Five Questions with Corina Murafa, Managing Director of Ashoka in Romania, and former GDN grantee, who has always focused, in her various professional engagements, on producing long-lasting positive change in Romania. She is passionate about public policy, especially in the energy and sustainability field, and was involved with a GDN global research project on governance (basic education quality assurance systems in southern Europe), in 2011.
Q. Romania is possibly one of the poorest countries in the European Union and is going through several governance challenges. How do you envision its future?
Wow, that’s a tough question. I think the best insight into what Romania is facing is comprised in the latest Systematic Country Diagnostics that the World Bank has done for Romania, which I also contributed to. It is a document which is drafted by a huge independent team of the Bank, without being influenced by the national government, which makes it very independent and reliable. You can read it here. In a nutshell, unless we improve governance, none of the areas of deep need and systemic impact (e.g.: education, healthcare) will improve. I believe our system is becoming less opaque with the entry of new political parties since 2016, and estimate that by 2020, we will have 25% “reformed” parliamentarians. I see more and more opportunity co-created by entrepreneurs, corporate leaders, civic and social entrepreneurs, and increasingly there will be policy intrapreneurs joining. I think our institutions are strong enough to resist the bullets that our politicians are trying to shoot into the rule of law in Romania.
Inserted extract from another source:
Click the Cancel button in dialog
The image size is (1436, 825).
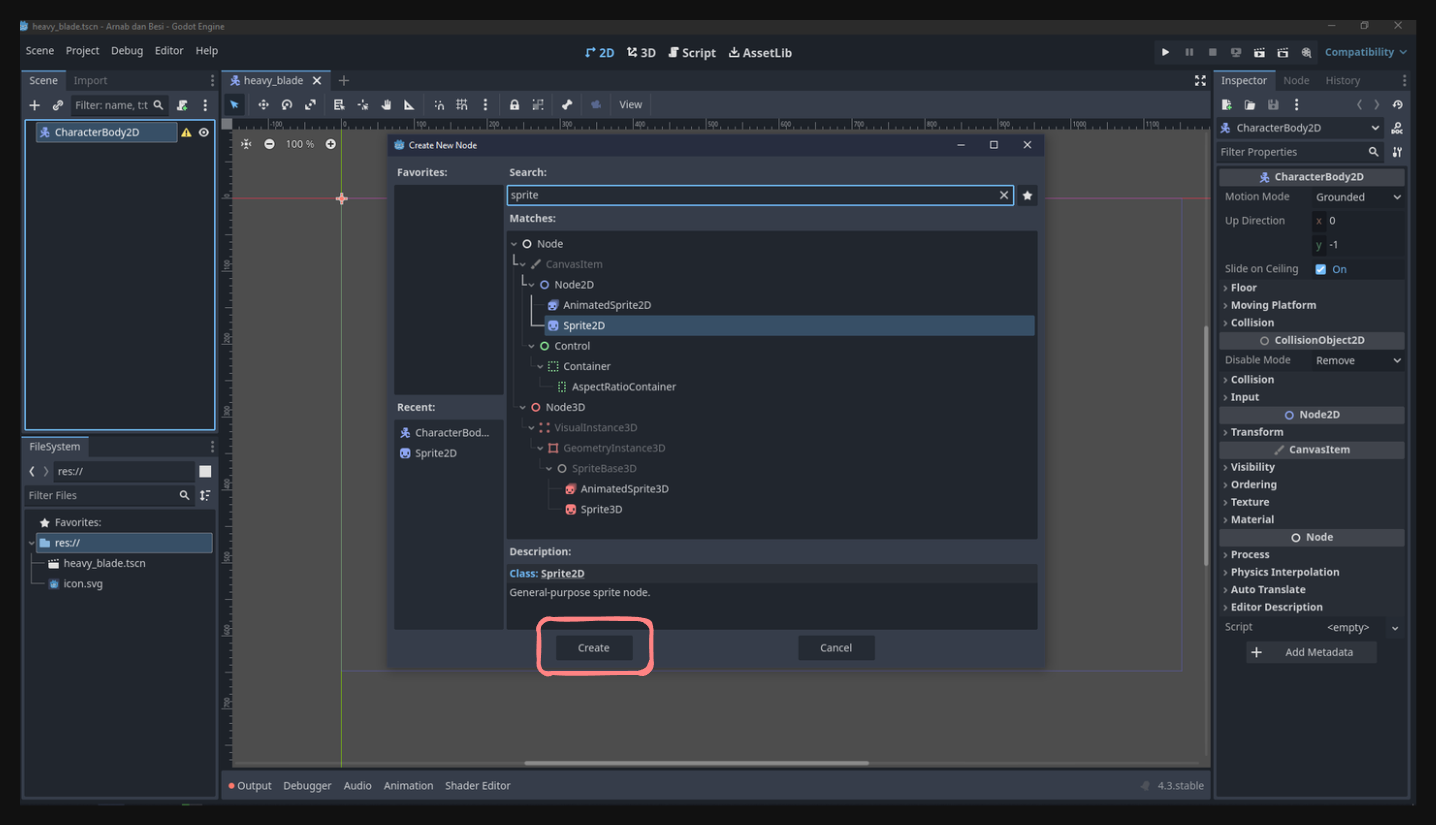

Citizens are more and more aware, informed and connected, and we will not condone another dictatorship. I do fear the populist/anti-EU factor, but I hope it will be contained over the next ten years.
Q. You are passionate about public policy, and even started a fact checking platform. What role does research play in your life?
Although I rarely work as an active researcher nowadays, I’ve continued to collaborate on research projects, particularly on energy policy, with the Center for Democracy Studies, a think-tank associated to the Babes Bolyai University. In my daily job, which is to run the local office of Ashoka (the largest global network for supporting social entrepreneurship), I am pushing hard, internally and externally, for a fact-based approach to everything that we do. We are in possession of a wealth of data on social entrepreneurship and social innovation and we could do a much better job of working on it. This is why I was one of the strongest internal promoters of the setup of an Ashoka Learning and Action Center, based in Berlin, which has been established, and is now actively drawing lessons of innovation from our network of 3,600 fellows around the world, on ecosystems for social innovation, the mechanics and evolution of social entrepreneurship, barriers and opportunities, emerging trends, etc. We hope to grow this center and are actively fundraising for it. In the work that I do at Ashoka Romania, we work with partners on research (for instance, the Changemakers Map with FASE and the National Report on Social Entrepreneurship in Romania with Babes Bolyai), but I always kept a close eye on validating the methodology and data collection techniques.
Q. What has been your association with GDN and its mission?
Unfortunately, after the project I did in 2011 with the Romanian Academic Society and GDN, I haven’t been actively involved with any other GDN opportunities, although I disseminated the results of that research many years afterwards in public policy trainings I did for various public officials, in a public policy handbook I co-authored, etc. I think I always used, in my way of thinking about public administration and political economy, the theoretical framework that underpinned the whole GDN global research project (long and short route of accountability, principal – agent theory, etc.) and I also got to understand a lot of the activities I was doing as a World Bank advisor/ advisor to the Prime Minister through that lens.
Q. What did you learn from that association, and how does that intersect with your job as the Director of the Ashoka Foundation in Romania today?
This is what I learnt: Use data, dig deep into them, base your conclusions on facts, do not jump to conclusions, understand the political economy dimensions of the work that you’re doing, power equilibria, etc. Be innovative and creative when data is lacking – come up with proxies, approximations, indexes.
Q. What benefits do global research networks such as GDN bring, and how can they stay relevant in a changing world?
In theory, they could be immensely beneficial, as long as the research they bring to light ends up informing policy and practice. It could be relevant if GDN paired its efforts with a network of practitioners (e.g.: a global social entrepreneurs network like Ashoka) to reinforce each other’s strengths, learn from each other, draw lessons from one another, and thus create more of a “think – do” structure, which I think may be more relevant for today’s changing world. Social entrepreneurs fix many problems intuitively and their work reveals immensely interesting insights into the future of our world, if only it were analysed “systematically.” Another question I wish the GDN community examined is how to deal with the increasing polarization in our societies, with the rise of populism and extremism and with the fact we’ve done so much progress as societies, we seem to be more divided than ever. What could new forms of participation look like? How could new institutions look? How could we “enfranchise” the “disenfranchised”? These answers require more than intuition – they require premium research. What trends are emerging in our world? Why? How could they be enforced or, on the contrary, counteracted?
In correspondence with Madhuri Dass Woudenberg, Head of Communications, Global Development Network, in January 2019.